The case we present involves a patient with maculopapular bullous rash on his back, chest, and extremities. The rash was initially misdiagnosed as Chickenpox, yet a skin biopsy indicated Bullous Drug Eruption as a more likely diagnosis. This case is novel as the patient’s medical history did not reveal any previous intake of drugs most frequently associated with FDE, but the histopathology evidence confirmed the diagnosis of FDE and the final diagnosis was made.

Case Presentation: Patient is a 58-year-old male with a history of hyperlipidemia and thyroid disease who presented to the Emergency Department (ED) with chest pain and left upper extremity weakness. The patient presented with a day of 6/10 anterior chest pain “unlike anything he has ever felt before”. radiating to the back, associated with shortness of breath without aggravating or precipitating factors. The patient also reported two days of bilateral upper extremity weakness and generalized fatigue requiring a cane for ambulation . He reported poor appetite, cough, nausea, vomiting at home and a new “itchy”, non-painful maculopapular rash on his back. His temperature was 38.9C, heart rate 134 bpm, respiratory rate 22, blood pressure 144/77mmHg, white blood cell count 17 × 109/L, lactic acid 1.9 mmol/L, fulfilling the systemic inflammatory response syndrome (SIRS) criteria. He was diagnosed with Sepsis and started on a Sepsis treatment protocol including fluids and IV antibiotics. Chest x-ray was unrevealing, EKG demonstrated sinus tachycardia and high-sensitivity cardiac troponin (hs-cTn) was 133 ng/L which was trending down on subsequent serial evaluations and subsequent cardiac studies were also unrevealing. He had negative sputum and blood cultures and negative CMV, EBV, HIV testing. Neurology was consulted for his upper extremity weakness. Neuroimaging revealed cervical canal narrowing and mediastinal lymphadenopathy.

Infectious disease was consulted regarding rash and lymphadenopathy. At tentative diagnosis was chicken pox and acyclovir was initiated. However, the rash worsened into a maculopapular bullous rash on the patient’s back, chest and upper extremities and lymphadenopathy. Dermatology was consulted and a biopsy was performed indicating Bullous Drug Eruption. Following this diagnosis, acyclovir was discontinued, and the patient was started on prednisone oral, and the patient’s rash improved significantly following the initiation of this treatment.

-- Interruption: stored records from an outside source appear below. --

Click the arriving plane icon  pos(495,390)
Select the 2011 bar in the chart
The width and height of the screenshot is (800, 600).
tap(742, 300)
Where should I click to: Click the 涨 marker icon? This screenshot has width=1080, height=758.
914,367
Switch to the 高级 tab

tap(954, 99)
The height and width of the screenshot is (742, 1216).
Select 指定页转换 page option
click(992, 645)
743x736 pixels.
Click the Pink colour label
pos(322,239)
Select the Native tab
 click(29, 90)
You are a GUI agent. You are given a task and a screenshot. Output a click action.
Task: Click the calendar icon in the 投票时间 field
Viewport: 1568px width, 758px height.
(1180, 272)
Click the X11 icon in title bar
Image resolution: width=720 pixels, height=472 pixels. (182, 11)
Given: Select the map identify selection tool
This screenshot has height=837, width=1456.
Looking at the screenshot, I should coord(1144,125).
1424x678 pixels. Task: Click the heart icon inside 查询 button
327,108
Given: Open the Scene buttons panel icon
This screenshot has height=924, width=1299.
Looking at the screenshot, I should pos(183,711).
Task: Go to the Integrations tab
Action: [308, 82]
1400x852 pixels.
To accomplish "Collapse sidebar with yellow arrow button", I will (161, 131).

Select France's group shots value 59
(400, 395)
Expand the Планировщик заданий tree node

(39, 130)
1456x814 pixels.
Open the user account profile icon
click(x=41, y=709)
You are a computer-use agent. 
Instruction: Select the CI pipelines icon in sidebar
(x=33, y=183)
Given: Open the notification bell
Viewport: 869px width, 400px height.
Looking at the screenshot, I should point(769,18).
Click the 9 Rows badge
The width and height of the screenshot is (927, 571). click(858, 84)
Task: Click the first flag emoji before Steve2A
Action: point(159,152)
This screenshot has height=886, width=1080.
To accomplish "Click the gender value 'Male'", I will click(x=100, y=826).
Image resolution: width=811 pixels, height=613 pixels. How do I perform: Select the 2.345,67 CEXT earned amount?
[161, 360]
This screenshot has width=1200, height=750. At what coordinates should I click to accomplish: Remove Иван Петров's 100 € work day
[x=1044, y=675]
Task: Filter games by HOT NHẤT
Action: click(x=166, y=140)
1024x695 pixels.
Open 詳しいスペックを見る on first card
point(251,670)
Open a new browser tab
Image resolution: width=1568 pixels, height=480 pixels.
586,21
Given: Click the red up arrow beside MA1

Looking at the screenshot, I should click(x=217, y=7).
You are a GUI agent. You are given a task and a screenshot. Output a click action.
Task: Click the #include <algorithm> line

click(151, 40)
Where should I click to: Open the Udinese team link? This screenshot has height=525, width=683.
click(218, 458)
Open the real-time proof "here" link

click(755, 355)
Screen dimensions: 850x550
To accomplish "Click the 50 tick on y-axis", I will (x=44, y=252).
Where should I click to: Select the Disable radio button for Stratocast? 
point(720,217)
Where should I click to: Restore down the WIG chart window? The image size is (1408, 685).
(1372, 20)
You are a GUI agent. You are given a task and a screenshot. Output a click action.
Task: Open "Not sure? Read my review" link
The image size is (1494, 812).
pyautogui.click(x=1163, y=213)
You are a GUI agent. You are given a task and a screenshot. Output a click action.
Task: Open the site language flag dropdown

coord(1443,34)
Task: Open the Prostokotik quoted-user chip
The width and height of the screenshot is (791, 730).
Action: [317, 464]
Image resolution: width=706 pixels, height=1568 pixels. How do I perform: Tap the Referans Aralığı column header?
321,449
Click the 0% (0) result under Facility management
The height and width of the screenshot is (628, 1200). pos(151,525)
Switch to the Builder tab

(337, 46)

Conclusions: Generalized bullous fixed drug eruption, a rare variant of FDE, may present with atypical features, mimic other skin diseases. Histological examination of a skin biopsy is instrumental to establish a diagnosis in cases with unusual clinical features. Management primarily involves the discontinuation of the offending agent, if identified, and symptomatic treatment. This case serves to discuss a novel presentation of an FDE variant and contribute to the current clinical understanding of the disease.